Written request: Copy out the lines from the one with "Open the browser downloads icon" up to and including the one with "pyautogui.click(x=24, y=134)", shifting each answer coordinate by adding 150 to it and leaving everything else unchanged.

Provided data:

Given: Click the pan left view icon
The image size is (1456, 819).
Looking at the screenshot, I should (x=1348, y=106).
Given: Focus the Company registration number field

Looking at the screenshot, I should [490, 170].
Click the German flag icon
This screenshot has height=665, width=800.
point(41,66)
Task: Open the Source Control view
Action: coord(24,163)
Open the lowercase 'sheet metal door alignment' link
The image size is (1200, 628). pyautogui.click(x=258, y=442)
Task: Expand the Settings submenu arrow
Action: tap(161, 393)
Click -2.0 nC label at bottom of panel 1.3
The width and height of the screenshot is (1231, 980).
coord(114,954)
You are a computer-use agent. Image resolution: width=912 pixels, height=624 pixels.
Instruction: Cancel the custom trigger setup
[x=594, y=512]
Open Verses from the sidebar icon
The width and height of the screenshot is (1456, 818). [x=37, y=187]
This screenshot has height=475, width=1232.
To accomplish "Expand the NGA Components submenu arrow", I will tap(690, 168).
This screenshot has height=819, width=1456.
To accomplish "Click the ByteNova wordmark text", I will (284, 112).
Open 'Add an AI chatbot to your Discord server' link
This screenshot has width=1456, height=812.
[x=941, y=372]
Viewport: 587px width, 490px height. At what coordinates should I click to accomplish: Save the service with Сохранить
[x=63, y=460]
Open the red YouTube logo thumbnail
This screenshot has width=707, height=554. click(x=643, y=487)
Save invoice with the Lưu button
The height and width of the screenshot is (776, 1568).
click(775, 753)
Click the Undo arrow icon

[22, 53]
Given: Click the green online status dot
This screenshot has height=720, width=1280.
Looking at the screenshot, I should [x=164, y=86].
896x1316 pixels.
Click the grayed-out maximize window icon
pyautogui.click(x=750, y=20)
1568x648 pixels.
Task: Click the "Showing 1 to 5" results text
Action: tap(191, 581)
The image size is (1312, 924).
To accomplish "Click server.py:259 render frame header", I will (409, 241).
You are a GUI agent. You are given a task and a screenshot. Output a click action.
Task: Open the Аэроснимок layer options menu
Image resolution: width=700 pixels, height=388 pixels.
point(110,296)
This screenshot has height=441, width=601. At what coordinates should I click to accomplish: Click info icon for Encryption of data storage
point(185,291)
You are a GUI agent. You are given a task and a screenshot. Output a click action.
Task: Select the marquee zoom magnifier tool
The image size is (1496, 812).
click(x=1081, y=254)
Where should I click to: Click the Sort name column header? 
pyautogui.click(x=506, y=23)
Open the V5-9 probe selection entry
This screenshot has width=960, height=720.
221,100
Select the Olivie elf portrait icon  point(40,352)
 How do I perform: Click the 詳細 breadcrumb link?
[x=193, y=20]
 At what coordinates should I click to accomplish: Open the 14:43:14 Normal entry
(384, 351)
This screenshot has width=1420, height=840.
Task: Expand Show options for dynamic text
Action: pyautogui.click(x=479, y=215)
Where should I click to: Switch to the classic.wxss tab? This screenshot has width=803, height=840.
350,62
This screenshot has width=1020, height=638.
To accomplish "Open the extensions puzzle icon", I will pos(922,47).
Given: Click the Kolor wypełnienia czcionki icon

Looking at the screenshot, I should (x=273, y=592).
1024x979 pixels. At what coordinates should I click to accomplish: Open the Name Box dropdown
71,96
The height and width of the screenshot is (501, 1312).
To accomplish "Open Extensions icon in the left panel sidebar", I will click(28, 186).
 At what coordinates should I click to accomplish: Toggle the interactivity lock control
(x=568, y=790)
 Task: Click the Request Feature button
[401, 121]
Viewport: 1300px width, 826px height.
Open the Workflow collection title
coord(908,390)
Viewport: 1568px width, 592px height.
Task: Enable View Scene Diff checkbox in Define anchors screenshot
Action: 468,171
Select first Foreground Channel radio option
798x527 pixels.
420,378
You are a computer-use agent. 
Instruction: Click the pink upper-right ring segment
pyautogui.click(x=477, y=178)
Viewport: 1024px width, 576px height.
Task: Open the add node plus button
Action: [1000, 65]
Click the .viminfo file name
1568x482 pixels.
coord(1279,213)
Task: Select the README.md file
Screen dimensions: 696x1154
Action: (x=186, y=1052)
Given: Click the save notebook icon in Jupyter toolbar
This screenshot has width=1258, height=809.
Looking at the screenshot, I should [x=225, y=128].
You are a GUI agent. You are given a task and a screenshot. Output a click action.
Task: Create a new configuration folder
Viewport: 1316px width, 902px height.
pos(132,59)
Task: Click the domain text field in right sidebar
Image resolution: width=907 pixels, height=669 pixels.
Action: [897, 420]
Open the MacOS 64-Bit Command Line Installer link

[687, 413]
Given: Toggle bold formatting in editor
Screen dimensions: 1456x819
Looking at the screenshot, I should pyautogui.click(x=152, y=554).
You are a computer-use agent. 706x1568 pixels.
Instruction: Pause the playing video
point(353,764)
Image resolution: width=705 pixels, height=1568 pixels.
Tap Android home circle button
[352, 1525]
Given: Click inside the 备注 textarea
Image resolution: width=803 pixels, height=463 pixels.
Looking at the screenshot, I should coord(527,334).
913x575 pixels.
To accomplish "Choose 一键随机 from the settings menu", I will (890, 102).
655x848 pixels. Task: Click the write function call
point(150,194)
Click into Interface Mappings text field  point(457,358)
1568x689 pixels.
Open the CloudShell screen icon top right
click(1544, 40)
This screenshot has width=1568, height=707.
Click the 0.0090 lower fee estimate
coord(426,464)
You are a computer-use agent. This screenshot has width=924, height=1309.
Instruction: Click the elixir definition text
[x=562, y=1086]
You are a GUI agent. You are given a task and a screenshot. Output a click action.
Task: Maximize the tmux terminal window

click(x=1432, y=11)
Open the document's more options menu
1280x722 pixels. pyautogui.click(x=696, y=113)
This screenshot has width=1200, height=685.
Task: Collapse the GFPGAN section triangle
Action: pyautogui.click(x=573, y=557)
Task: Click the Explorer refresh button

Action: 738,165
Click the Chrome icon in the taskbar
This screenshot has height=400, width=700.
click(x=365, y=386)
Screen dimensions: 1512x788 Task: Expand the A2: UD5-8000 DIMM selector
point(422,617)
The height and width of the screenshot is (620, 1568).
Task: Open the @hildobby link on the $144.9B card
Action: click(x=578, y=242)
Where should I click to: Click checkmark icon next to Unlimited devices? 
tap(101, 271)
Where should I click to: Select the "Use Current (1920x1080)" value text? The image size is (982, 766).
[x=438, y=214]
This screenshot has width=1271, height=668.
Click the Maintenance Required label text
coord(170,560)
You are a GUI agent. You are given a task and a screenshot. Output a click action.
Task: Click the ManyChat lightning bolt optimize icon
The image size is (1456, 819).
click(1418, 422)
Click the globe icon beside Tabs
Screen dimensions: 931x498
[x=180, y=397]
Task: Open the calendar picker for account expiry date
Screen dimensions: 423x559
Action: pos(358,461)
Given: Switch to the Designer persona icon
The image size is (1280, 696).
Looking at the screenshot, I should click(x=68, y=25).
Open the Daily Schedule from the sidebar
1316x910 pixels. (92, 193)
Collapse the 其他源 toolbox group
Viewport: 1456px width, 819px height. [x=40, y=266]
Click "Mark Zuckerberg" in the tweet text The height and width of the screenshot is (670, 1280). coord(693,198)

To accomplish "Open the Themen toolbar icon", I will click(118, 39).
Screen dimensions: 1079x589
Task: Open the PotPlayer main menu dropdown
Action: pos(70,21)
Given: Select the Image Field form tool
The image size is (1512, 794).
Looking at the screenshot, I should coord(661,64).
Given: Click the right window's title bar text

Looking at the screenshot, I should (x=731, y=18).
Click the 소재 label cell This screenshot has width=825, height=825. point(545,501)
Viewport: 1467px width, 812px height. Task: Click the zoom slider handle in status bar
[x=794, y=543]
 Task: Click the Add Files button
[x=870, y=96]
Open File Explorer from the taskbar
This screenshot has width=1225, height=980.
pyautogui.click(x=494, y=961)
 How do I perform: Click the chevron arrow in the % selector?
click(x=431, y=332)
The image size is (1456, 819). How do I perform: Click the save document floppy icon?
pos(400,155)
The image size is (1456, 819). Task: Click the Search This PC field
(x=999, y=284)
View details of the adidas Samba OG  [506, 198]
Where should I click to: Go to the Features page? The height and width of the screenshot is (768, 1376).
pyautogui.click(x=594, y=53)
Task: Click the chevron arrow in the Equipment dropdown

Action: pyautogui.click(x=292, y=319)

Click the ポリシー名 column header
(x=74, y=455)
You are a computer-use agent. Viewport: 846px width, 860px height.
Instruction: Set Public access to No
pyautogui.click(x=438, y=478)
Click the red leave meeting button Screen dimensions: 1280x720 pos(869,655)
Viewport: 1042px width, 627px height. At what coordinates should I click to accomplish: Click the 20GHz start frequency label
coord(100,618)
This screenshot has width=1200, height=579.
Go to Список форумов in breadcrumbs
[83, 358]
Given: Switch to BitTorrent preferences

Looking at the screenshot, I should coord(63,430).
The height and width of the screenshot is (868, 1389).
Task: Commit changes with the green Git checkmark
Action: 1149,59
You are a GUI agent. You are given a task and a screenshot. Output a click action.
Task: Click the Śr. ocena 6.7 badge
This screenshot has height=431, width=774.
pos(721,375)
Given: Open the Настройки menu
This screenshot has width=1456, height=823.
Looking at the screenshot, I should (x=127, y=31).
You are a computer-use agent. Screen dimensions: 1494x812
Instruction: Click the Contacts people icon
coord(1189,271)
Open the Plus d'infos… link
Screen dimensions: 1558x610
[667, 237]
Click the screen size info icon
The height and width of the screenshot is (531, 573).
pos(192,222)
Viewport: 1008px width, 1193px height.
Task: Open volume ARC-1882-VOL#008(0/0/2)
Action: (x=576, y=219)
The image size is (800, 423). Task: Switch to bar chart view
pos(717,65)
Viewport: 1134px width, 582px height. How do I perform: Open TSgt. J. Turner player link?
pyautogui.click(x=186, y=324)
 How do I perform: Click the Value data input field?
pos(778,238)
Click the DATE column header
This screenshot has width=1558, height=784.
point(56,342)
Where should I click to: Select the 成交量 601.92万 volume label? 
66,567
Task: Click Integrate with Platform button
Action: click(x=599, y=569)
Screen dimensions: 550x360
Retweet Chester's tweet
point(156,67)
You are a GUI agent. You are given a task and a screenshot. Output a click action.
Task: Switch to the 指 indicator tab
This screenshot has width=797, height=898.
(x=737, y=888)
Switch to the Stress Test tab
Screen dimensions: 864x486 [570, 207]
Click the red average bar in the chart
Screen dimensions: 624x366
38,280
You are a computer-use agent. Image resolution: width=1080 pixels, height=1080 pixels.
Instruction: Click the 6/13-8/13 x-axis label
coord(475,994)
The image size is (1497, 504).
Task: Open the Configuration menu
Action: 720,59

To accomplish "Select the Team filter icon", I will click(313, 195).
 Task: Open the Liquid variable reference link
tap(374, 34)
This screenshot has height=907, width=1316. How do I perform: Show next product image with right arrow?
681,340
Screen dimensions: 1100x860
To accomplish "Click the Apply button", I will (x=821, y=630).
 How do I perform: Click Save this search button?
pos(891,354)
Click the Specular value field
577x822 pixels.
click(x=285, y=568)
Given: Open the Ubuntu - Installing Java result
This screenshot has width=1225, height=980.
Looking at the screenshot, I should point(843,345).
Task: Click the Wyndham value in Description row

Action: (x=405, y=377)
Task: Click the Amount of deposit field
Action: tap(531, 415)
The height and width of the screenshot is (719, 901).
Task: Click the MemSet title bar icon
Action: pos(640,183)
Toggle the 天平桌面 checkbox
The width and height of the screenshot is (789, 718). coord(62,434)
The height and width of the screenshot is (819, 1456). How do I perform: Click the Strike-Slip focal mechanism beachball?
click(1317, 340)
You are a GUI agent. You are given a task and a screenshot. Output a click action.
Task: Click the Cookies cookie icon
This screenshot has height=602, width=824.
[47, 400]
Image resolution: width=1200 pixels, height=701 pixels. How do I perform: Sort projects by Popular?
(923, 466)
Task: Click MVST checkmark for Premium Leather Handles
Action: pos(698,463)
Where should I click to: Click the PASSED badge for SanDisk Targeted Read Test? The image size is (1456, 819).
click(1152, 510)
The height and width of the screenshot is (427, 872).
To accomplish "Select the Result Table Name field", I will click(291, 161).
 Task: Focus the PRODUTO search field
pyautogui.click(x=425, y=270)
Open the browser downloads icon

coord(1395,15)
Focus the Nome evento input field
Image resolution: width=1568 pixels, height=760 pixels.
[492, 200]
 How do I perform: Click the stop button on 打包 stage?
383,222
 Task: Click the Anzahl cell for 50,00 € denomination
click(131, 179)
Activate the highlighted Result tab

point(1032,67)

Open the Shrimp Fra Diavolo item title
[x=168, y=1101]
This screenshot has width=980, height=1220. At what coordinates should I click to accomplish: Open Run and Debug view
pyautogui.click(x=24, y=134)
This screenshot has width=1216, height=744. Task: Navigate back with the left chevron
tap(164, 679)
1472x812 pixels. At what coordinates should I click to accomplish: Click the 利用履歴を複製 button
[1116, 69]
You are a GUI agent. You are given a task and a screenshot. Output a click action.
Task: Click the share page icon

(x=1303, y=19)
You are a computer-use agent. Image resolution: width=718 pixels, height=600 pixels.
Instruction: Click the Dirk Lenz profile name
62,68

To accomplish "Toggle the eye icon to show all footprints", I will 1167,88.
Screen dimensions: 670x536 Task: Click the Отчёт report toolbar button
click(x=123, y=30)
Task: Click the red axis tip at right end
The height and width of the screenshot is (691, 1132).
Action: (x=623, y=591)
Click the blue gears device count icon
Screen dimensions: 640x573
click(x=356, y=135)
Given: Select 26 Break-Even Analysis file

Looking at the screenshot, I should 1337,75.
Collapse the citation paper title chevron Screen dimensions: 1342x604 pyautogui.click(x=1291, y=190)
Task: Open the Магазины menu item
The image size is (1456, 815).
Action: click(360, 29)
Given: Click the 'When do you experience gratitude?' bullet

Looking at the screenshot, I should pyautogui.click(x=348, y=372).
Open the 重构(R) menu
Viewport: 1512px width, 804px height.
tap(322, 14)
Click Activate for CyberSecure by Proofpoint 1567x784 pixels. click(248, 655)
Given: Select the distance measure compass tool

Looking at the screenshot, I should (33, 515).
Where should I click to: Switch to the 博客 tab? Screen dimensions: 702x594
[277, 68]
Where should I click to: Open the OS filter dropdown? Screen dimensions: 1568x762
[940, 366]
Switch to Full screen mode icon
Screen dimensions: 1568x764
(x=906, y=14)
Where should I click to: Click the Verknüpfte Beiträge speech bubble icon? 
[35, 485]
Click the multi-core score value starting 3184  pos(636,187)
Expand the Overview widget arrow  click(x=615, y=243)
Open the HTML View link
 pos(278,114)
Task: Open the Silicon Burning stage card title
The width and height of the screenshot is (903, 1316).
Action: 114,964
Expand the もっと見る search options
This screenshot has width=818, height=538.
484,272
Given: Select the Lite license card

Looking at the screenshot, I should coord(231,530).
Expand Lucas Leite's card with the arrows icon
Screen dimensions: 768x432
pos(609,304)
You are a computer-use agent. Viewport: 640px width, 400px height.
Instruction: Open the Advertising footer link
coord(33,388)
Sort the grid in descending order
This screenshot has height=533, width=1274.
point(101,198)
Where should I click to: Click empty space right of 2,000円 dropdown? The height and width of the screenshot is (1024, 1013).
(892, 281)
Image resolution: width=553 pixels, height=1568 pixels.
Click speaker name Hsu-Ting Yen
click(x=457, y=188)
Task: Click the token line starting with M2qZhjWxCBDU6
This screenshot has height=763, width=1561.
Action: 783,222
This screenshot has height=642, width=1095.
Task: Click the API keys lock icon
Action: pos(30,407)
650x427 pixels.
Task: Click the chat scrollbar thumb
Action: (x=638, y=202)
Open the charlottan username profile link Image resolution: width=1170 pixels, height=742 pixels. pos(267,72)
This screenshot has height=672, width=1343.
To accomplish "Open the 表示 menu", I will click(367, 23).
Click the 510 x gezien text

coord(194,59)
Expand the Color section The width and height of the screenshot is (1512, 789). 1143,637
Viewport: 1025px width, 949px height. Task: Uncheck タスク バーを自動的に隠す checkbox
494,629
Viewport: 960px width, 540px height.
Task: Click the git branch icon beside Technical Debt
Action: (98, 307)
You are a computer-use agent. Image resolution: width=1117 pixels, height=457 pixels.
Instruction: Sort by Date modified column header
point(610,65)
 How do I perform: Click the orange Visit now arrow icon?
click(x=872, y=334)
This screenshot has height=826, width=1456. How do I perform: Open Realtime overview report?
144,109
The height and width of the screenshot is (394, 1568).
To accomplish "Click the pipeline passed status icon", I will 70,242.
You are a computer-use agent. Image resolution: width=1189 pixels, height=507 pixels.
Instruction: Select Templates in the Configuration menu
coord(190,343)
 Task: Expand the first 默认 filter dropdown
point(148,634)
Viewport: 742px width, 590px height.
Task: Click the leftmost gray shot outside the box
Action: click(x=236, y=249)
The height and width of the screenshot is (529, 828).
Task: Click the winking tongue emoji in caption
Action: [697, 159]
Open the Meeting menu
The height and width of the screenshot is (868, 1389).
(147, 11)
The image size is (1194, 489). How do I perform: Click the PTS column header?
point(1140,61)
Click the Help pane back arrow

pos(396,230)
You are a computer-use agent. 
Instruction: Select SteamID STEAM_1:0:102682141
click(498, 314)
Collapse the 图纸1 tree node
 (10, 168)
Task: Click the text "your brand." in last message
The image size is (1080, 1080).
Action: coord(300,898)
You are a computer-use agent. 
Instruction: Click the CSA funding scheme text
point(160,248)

Task solution:
Open the browser downloads icon

coord(1545,165)
Focus the Nome evento input field
Image resolution: width=1568 pixels, height=760 pixels.
[642, 350]
 How do I perform: Click the stop button on 打包 stage?
533,372
 Task: Click the Anzahl cell for 50,00 € denomination
click(281, 329)
Activate the highlighted Result tab

point(1182,217)

Open the Shrimp Fra Diavolo item title
[x=318, y=1251]
This screenshot has width=980, height=1220. At what coordinates should I click to accomplish: Open Run and Debug view
pyautogui.click(x=174, y=284)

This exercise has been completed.